『月報』ってどんなもの?

こんにちは。スタッフYです。


お売りいただく時に付属していた方が良いもの一つとして『月報』があります。今回はそんなお話です。


1920年代後半、出版社の改造社と春陽堂が、日本で初めての文学全集を企画しました。


全集は、多い場合には数十巻にも及びますが、新刊の全集は一度でその全てを購入する訳ではなく、定期的に発行・配本されていく書籍を集めて全集全巻を揃えるシステムです。


配本の順番も、1巻から順に2巻3巻…ではなく、ランダムな配本であるようです。


これは、1から順に出してしまうと、ある程度巻数が揃ったところで購入を中断してしまう人が多くなってしまうから…という本当か嘘かわからない情報を以前に店長から教えてもらった記憶があります。


確かに。1巻2巻5巻8巻…という順で配本されたら、ちょっとソワソワしてしまいます。


とりあえず、3巻4巻6巻7巻が配本になるまで待たねば!・・・しかし恐らくはその前に10巻が出たりするのですね。上手い!(今また同じことを店長に聞いたら、「編集の進み具合とかにもよるからなんじゃない?」とまた別の回答が…なんだこいつ)


話が逸れましたので戻しますね。


定期配本される本、では次は何巻なのか?その収録内容は?…と気になるところですね。


書籍を売るためにはどうすれば効果的かということで、予約購入者獲得など宣伝戦略のひとつとして、書籍に挟み込みの小冊子『改造社文学月報』、『春陽堂月報』が作られました。


よく見るタイトルは『月報』(単に『月報』であったり『○○全集月報』であったりします)です。
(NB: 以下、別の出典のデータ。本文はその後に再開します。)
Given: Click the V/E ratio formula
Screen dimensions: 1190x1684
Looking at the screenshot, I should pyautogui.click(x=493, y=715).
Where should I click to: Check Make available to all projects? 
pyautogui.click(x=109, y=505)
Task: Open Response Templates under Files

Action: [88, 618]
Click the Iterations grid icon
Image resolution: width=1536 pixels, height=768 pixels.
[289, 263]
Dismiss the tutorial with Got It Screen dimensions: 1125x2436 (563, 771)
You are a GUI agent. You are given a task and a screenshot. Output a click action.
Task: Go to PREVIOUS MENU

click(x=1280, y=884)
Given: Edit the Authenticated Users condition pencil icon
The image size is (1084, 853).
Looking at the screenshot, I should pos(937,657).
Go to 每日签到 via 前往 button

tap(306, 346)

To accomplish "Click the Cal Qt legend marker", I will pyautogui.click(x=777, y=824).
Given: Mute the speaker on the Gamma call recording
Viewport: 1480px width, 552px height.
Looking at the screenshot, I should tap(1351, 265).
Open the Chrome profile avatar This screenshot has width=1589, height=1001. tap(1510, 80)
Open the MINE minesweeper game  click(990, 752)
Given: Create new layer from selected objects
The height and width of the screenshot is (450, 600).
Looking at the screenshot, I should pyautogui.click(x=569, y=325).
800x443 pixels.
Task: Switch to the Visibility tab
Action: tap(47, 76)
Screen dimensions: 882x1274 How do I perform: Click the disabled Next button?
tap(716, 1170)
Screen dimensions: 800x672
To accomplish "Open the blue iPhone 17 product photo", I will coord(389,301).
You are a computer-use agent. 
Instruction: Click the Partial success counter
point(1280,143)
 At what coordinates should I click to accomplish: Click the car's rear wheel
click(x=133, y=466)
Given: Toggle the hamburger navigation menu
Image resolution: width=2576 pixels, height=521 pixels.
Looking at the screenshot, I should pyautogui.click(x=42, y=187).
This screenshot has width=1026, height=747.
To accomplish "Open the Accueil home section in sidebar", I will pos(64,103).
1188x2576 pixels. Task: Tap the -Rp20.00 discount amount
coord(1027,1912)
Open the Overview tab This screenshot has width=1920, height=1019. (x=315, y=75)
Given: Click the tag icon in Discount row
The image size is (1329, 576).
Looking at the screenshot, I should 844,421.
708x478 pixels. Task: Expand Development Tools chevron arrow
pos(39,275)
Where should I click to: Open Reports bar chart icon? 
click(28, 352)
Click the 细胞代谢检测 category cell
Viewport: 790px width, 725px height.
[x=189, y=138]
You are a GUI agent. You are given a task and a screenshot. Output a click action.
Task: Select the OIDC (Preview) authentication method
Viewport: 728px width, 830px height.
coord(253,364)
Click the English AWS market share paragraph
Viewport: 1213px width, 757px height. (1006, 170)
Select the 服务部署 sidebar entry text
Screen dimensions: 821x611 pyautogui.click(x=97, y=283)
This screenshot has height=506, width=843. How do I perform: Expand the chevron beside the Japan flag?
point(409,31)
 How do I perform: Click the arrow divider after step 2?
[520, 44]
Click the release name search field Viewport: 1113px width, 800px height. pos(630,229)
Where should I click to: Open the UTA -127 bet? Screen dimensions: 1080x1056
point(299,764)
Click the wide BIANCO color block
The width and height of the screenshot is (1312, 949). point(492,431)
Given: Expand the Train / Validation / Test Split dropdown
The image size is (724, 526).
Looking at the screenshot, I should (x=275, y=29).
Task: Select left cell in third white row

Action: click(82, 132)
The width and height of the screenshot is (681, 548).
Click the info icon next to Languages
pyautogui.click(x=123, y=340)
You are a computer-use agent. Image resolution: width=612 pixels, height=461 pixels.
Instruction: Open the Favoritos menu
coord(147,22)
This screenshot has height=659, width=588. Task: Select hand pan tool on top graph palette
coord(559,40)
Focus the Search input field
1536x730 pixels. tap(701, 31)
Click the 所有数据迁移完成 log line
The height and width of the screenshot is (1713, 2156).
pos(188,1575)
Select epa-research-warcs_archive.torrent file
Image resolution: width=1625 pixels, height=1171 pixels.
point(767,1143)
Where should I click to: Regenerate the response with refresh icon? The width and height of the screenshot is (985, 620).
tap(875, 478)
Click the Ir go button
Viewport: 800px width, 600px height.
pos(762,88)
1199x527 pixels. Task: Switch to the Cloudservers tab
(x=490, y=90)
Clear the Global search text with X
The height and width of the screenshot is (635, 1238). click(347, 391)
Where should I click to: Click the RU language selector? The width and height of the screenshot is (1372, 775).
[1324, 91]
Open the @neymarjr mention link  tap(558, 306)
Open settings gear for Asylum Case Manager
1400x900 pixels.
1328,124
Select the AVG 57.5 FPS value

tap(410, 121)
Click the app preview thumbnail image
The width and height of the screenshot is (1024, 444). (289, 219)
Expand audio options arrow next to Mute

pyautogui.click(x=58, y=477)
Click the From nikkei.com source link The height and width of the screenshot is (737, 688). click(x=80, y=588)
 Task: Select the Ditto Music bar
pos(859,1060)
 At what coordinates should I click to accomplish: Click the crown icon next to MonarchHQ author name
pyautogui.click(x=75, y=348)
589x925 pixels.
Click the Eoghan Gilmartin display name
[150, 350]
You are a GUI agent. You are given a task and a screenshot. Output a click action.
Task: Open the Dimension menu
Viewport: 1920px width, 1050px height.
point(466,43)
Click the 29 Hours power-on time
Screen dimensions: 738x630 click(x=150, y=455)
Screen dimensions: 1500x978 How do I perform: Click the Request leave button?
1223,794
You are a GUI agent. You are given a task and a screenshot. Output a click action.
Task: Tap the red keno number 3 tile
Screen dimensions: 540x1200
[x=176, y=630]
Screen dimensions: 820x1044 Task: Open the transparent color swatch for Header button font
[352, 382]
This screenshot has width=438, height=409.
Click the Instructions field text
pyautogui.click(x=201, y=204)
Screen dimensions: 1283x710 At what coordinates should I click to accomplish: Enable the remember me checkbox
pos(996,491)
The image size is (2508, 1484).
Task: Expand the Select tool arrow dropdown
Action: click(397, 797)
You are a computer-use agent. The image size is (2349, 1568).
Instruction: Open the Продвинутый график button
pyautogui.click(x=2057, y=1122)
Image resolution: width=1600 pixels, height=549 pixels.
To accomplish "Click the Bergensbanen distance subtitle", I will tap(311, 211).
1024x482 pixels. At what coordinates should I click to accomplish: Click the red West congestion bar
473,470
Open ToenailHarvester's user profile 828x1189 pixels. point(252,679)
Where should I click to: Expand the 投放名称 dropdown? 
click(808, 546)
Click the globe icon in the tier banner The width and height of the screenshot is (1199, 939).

他には『付録』『栞』『○○季報』『○○会報』など様々です。


1928年刊行の漱石全集への月報添付を皮切りに、全集には月報をつけることが日本出版界の習わしとなりました。


では、月報の内容とは。


前述のとおり、その全集の宣伝戦略として使用されたのが始まりですので、次巻の広告掲載はもちろんのこと、研究ノート、年譜、執筆者の紹介、正誤表など。


月報掲載文を書いている作家も興味深い部分ですが、店長曰はく「月報はその作家のファンが萌えを語ってるんだ」とのことで((※)ほんとかな??(^_^;))、□□先生は△△先生のファンなのか~…とか、どういう風に評価しているのかに注目するのも面白そうです。


月報掲載の論文などから新たな知見を得ることもあるようで、石川淳が鴎外全集に掲載したエッセイは、それ自体でまとめられて一冊の本として出版されました。


他にも、月報をまとめた書籍として、横山利一全集月報集成や澁澤龍彦全集月報集成があります。


月報自体はA4もしくはB5サイズの用紙3枚ほどを二つ折りにし、2段組み程度で文章を掲載していますが、そのような僅かな掲載文から本を作るとは…。


一体どれほどの内容の深さがあるのでしょう。


日本の古本屋サイトから販売商品の一覧を覗くと、全集本体なし・月報のみで販売されている商品も多く見かけます。


私が見つけたのは、世界文学全集月報、世界美術全集月報、藤村全集月報などです。


本として出版されるまでにはいかなくても、そこには十分な価値があるのですね。



(※)の話の余談として。

同人誌即売会にサークル側として参加したことがある方は心当たりがあると思うのですが、その昔(私の最後のサークル参加は15年くらい前です(;^_^A)、サークル参加者はイベントごとに『ペーパー』というものを作る習慣がありました。

季節のご挨拶から始まって、既刊の通販情報が掲載されていたり、『すまん!新刊落ちた!!』の謝罪文があったり、近況報告があったり、自分のジャンルや新しくハマったジャンルの話等々。ライブやイベントのレポートが書かれているものもありました。